While in Ohio this past weekend, I was helping sort through some toys in the playroom. Matchbox cars here, a duffel bag of puppets, strollers and baby dolls and a whole tub of action figures like Batman and Star Wars light sabers. A box of wooden blocks.
The grandchildren are growing up and many of the younger toys aren’t being played with and room needs to be made for new ventures.
These Raggedy Ann and Andy dolls were gifts from Great Aunt Bobbie when Anna(9) was born. They looked exactly the same way they have smiled at me for all these years. No change in expression. Just grinning. They looked almost brand new.
I took them upstairs and set them up in my father’s old oak rocker which is now in Mark’s office. They didn’t object to being photographed. I started thinking about rag dolls and how they aren’t trendy and I wondered if people are still buying them. These are lovingly handmade in Kansas City and I think of them as classics. Nostalgia sets in.
But then I had a Raggedy Ann book when I was little and I think she was more popular in the 50’s. I see lists of patterns for sewing them and the first Raggedy Ann doll was created in 1915. Raggedy Ann is based upon the author Johnny Gruelle’s character of his book. They are still being manufactured today.

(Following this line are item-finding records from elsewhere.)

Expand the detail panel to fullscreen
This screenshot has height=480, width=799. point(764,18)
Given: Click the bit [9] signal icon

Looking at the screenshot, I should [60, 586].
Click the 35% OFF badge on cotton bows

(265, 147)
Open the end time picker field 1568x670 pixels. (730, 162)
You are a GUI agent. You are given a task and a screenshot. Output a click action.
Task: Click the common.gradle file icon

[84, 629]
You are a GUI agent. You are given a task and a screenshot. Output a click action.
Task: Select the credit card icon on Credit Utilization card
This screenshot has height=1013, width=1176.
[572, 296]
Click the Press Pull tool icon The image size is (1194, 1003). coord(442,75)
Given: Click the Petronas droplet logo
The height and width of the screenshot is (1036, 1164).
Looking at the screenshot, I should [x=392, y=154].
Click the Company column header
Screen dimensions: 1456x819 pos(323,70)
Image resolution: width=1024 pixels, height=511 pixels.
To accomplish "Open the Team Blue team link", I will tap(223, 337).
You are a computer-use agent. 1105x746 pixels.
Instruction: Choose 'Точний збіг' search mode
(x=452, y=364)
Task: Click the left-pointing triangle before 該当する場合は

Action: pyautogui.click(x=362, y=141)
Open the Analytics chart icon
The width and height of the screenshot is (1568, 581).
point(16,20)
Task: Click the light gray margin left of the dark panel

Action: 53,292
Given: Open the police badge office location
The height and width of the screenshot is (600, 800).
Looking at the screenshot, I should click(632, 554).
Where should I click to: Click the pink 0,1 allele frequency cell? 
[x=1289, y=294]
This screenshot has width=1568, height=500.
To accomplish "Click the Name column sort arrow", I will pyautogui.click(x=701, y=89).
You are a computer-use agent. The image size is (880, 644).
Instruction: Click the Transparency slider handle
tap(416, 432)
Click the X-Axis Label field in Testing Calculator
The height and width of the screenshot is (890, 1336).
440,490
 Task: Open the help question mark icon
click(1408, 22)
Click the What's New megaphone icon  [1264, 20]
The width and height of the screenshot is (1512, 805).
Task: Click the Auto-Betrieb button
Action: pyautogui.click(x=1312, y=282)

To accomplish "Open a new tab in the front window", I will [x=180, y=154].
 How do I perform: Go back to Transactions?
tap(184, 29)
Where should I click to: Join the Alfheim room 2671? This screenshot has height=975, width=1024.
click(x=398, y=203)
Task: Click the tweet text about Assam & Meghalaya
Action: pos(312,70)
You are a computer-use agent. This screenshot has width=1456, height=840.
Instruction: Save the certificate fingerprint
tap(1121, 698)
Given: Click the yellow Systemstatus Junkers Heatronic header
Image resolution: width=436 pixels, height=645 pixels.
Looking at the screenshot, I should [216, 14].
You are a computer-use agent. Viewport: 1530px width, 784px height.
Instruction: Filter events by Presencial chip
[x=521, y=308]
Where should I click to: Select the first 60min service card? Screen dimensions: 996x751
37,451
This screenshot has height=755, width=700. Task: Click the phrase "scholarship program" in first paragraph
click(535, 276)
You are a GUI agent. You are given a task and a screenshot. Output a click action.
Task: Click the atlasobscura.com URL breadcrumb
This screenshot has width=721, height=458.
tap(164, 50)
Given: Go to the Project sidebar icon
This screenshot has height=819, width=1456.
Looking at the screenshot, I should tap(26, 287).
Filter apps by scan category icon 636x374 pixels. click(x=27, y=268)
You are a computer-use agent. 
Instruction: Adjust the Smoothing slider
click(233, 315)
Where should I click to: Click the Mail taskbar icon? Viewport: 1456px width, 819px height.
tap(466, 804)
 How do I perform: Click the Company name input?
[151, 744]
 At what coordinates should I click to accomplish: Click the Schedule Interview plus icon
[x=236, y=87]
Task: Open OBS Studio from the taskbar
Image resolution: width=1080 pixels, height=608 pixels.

“Gruelle’s home town, Arcola, Illinois, is the former home of the annual Raggedy Ann & Andy Festival and the Raggedy Ann and Andy Museum. The museum was closed and the festival discontinued in 2009. Some of the museum’s contents were donated to the Strong National Museum of Play” (Although the museum closed in 2009 there is a website from 2007- there’s a great photo of an early Raggedy Ann doll.)
Seems American Girls are at the top of wish lists and I just started thinking about what’s popular in different decades for doll play.